TEXT SHOWN »
Sebastian Coe predicts bright future for athletics amid virus concerns
World Athletics (WA) has endured a turbulent year, but the global athletics governing body's president Seb Coe is confident the challenges have made his organisation, and the sport, "more resilient."
Having piloted the Monaco-based WA through the turbulence, Coe believes his international federation is on cruise control and that the prospects of 2021 are mouth-watering.
In an end-of-year interview with leading African sports desks, including Nation Sport, earlier this week, Coe reflected on a difficult, coronavirus-ravaged season that also saw WA wriggle out of negative vibe coming out of the organisation's former president Lamine Diack's trial for corruption in Paris.
In September, Diack, 87, a former Mayor of Dakar, was found guilty by a Paris court of covering up doping cases by Russia and was handed a four-year jail sentence, two of these years suspended.
The man who had led the global track and field body for 16 years was also fined 500,000 Euros (about Sh6 million) by presiding judge Rose-Marie Hunault who ruled that Diack's actions "caused serious damage to the fight against doping."

ASSIGNMENT A »
In the Coe article, for how many years did Lamine Diack lead the global track and field body?
ASSIGNMENT B »
Please set down everything in the Coe article from "Sebastian Coe predicts" down to "2021 are mouth-watering.", word for word.
The rows that follow come from a different source than the Coe article.

Collected data
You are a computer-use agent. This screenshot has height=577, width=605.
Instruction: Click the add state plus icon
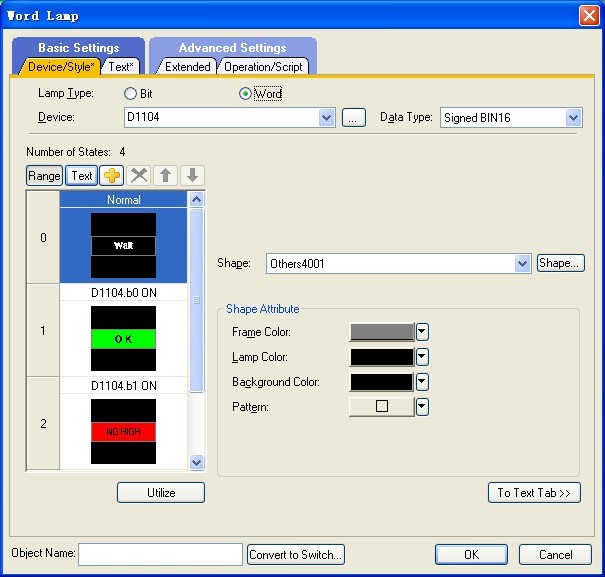(112, 176)
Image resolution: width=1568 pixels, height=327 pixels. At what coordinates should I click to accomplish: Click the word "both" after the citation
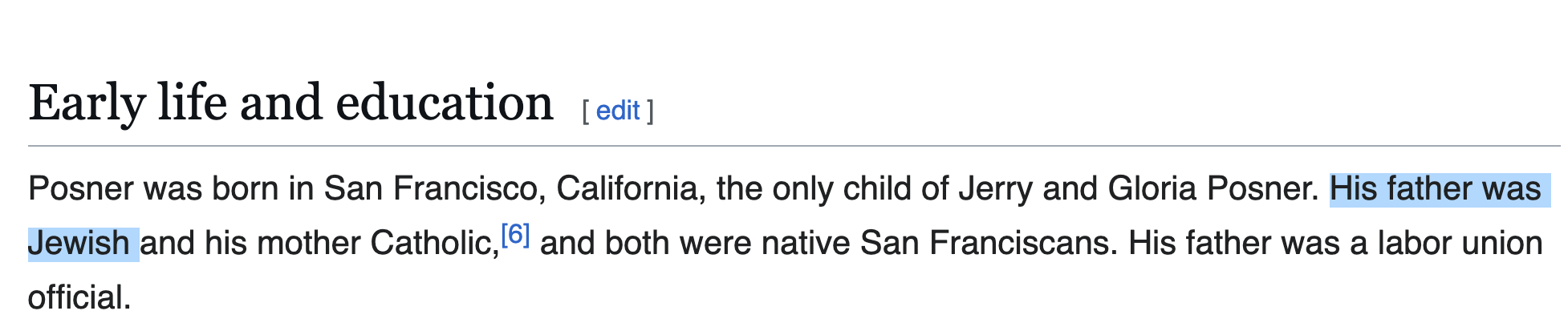point(633,243)
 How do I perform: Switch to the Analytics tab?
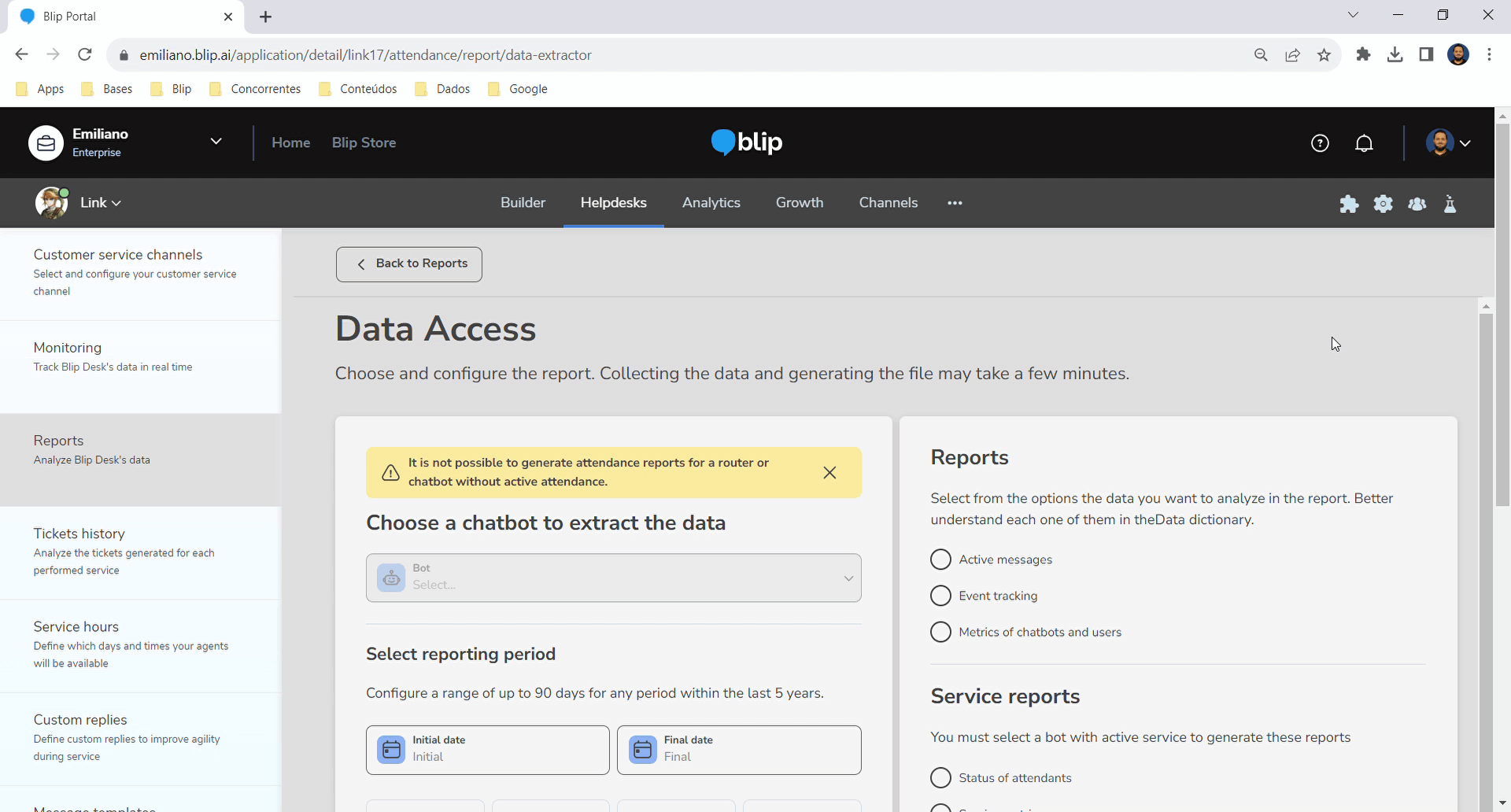(711, 203)
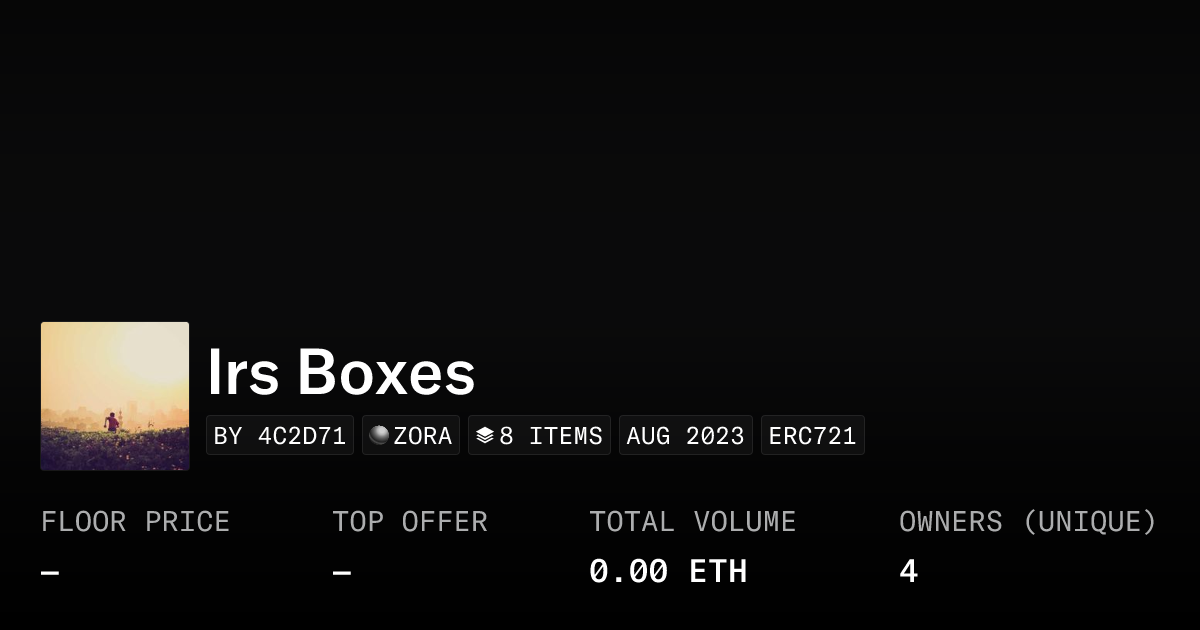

TASK OUTPUT A »
16 years.

TASK OUTPUT B »
Sebastian Coe predicts bright future for athletics amid virus concerns
World Athletics (WA) has endured a turbulent year, but the global athletics governing body's president Seb Coe is confident the challenges have made his organisation, and the sport, "more resilient."
Having piloted the Monaco-based WA through the turbulence, Coe believes his international federation is on cruise control and that the prospects of 2021 are mouth-watering.